* Data to use
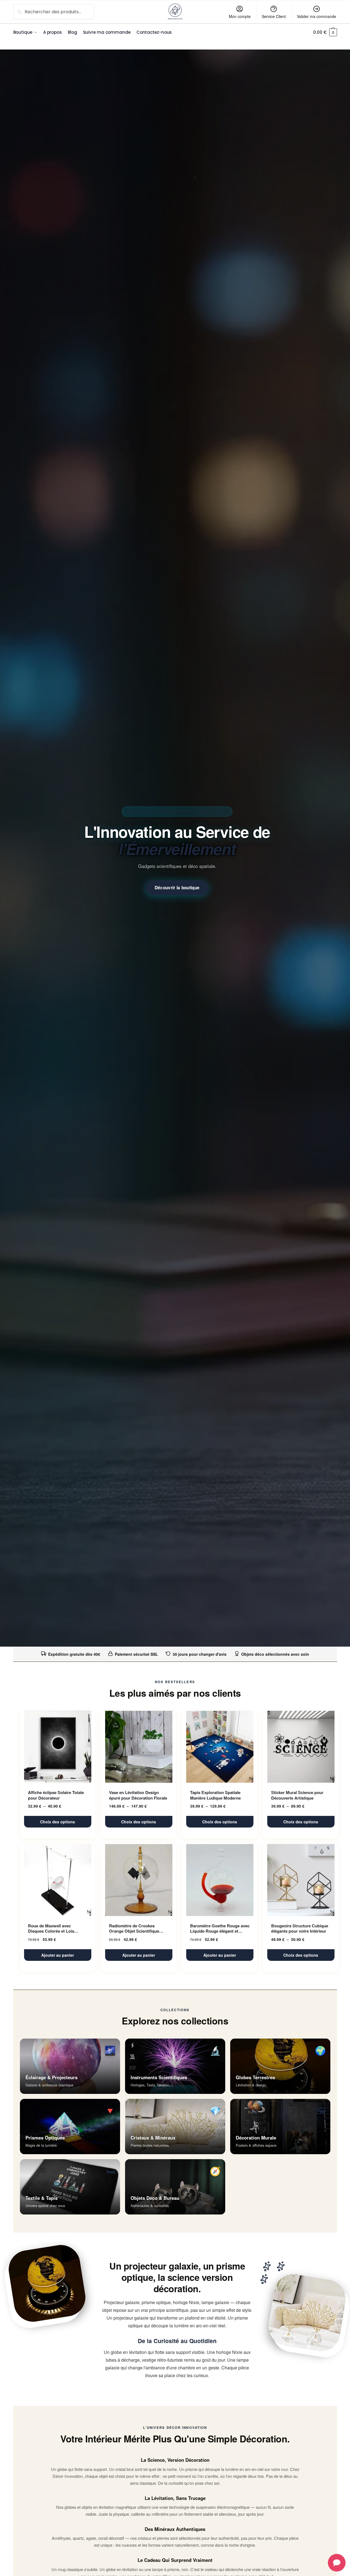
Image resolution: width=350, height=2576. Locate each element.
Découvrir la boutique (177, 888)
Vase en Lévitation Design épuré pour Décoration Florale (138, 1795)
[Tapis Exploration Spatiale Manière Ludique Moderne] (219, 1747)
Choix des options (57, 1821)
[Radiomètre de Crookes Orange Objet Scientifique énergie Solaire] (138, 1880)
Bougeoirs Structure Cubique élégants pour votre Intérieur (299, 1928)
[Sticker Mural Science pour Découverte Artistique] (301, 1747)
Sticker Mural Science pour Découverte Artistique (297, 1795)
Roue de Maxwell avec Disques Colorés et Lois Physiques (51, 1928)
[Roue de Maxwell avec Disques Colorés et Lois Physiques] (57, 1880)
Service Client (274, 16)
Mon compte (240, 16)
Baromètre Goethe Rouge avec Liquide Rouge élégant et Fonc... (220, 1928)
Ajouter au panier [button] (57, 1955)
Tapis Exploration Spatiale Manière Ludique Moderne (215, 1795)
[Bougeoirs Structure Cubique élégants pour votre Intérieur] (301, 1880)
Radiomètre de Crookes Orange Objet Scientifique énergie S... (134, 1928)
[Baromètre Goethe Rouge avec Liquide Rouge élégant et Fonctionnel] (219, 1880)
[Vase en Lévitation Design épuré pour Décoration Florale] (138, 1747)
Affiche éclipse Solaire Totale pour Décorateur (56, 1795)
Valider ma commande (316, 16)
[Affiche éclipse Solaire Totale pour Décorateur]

* Exercise aim
Starting at the line that contains "[Tapis Exploration Spatiale", quote each remaining line of the entries above, unchanged.

* Result of the exercise
[Tapis Exploration Spatiale Manière Ludique Moderne] (219, 1747)
Choix des options (57, 1821)
[Radiomètre de Crookes Orange Objet Scientifique énergie Solaire] (138, 1880)
Bougeoirs Structure Cubique élégants pour votre Intérieur (299, 1928)
[Sticker Mural Science pour Découverte Artistique] (301, 1747)
Sticker Mural Science pour Découverte Artistique (297, 1795)
Roue de Maxwell avec Disques Colorés et Lois Physiques (51, 1928)
[Roue de Maxwell avec Disques Colorés et Lois Physiques] (57, 1880)
Service Client (274, 16)
Mon compte (240, 16)
Baromètre Goethe Rouge avec Liquide Rouge élégant et Fonc... (220, 1928)
Ajouter au panier [button] (57, 1955)
Tapis Exploration Spatiale Manière Ludique Moderne (215, 1795)
[Bougeoirs Structure Cubique élégants pour votre Intérieur] (301, 1880)
Radiomètre de Crookes Orange Objet Scientifique énergie S... (134, 1928)
[Baromètre Goethe Rouge avec Liquide Rouge élégant et Fonctionnel] (219, 1880)
[Vase en Lévitation Design épuré pour Décoration Florale] (138, 1747)
Affiche éclipse Solaire Totale pour Décorateur (56, 1795)
Valider ma commande (316, 16)
[Affiche éclipse Solaire Totale pour Décorateur]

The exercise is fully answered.